Robot API – Generate TTS from CSV

10th May 2024 criware

Recording dialog during a game’s production requires a significant investment in time and resources. Generating placeholder dialog using Text-To-Speech (TTS) technology helps game developers seamlessly integrate temporary voices into the game and allows progress and iteration on design and narrative elements, without having to wait for voice recordings.

But with thousands of lines of dialog required in modern game projects, it can be cumbersome to generate TTS for each line and implement them in your game or audio middleware. This is where scripts and automation can save hours of struggle.

In a previous post, we used both the CRI Robot API and the GameSynth Tool API to generate variations of procedural sounds directly in Atom Craft and to automatically create the right hierarchies and Cues. In this post, we will do something similar, starting from a CSV file and generating dialog lines with Text-To-Speech, from which Materials and Cues will be created.

Prerequisites

As you might expect, generating TTS is not something you can do natively with Python. So, for this script, we will introduce some new modules and extensions.

First, to make the script easier to use, we need a way to open a dialog box to select our CSV file. Fortunately, the Robot API provides a module that does exactly that: the View module. Note that this module also allows you to create custom message boxes and prompts, in case you need them.

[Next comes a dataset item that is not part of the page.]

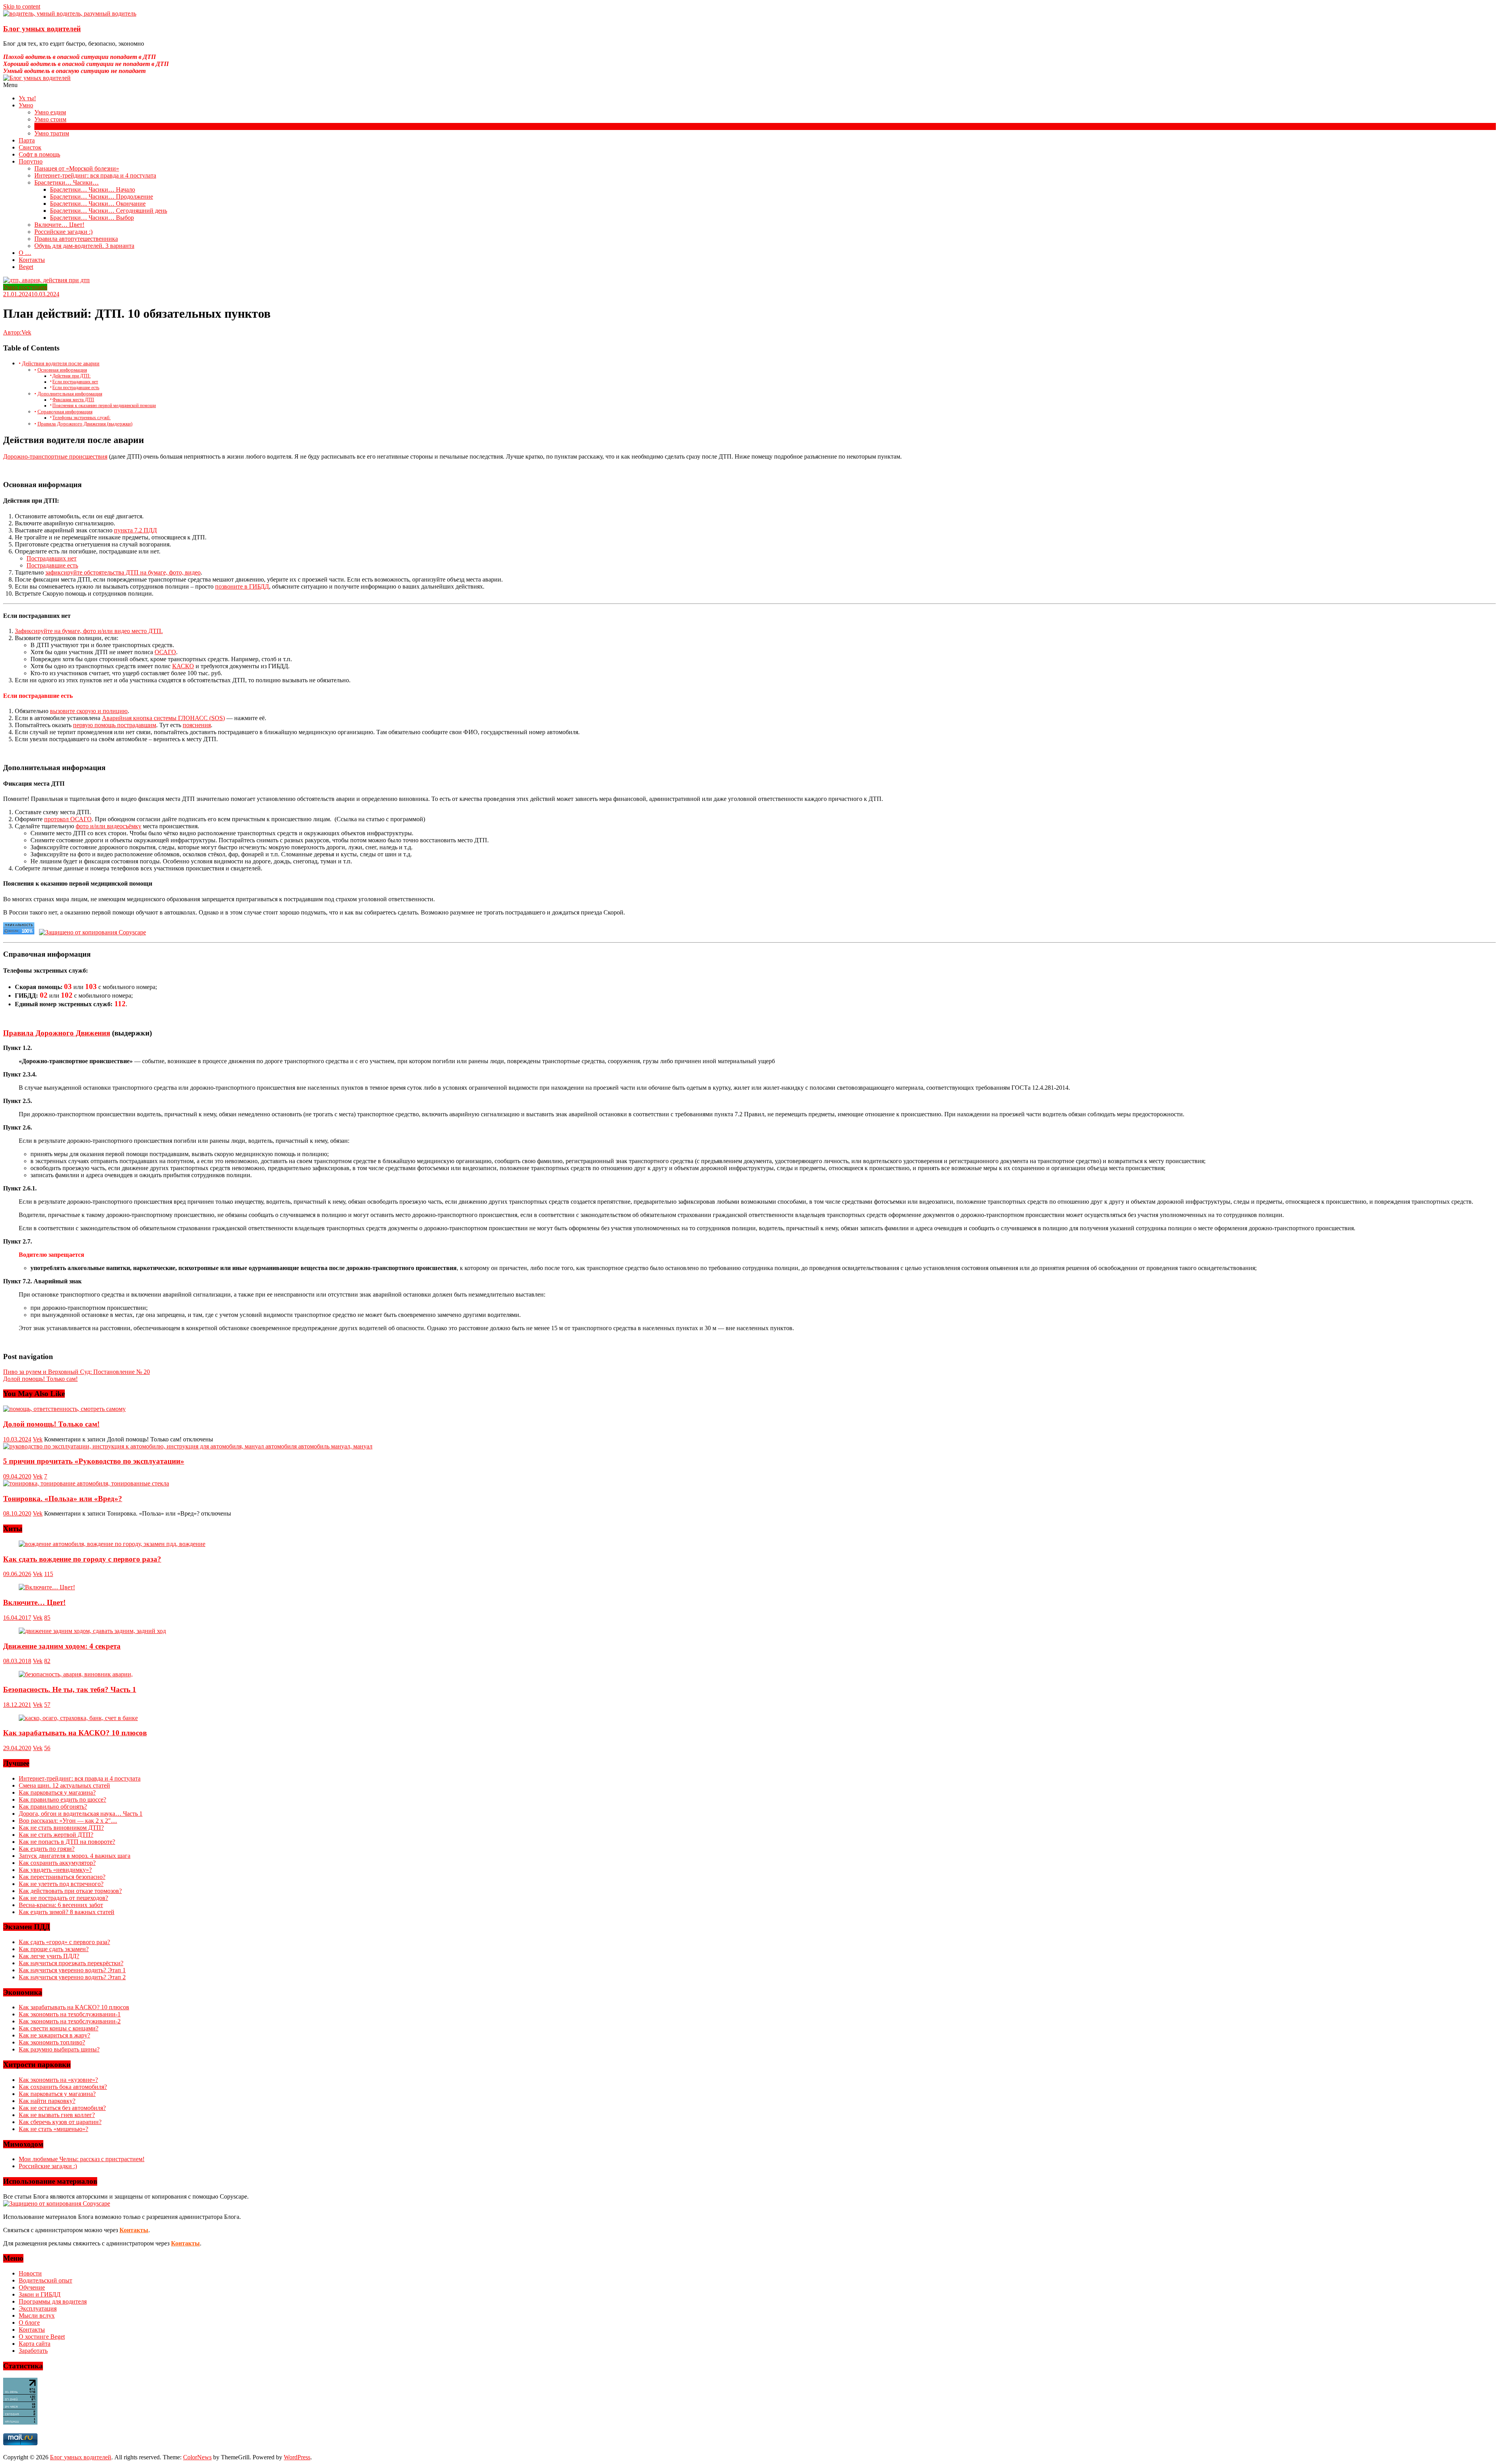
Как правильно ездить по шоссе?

Then, to read the CSV files, you will need to use the CSV module which comes natively with Python.

Finally, to generate the audio dialog, we need to install a third-party extension: Python for Win32 (pywin32) which provides access to many of the Windows APIs from Python, including the Microsoft Speech API (SAPI). This offers two advantages: first, SAPI comes with every version of Windows, making it easier to use. Second, the TTS generation is done locally, so you can be sure that your data is not uploaded to the cloud and exposed to potential leaks. An added benefit is that it is totally free!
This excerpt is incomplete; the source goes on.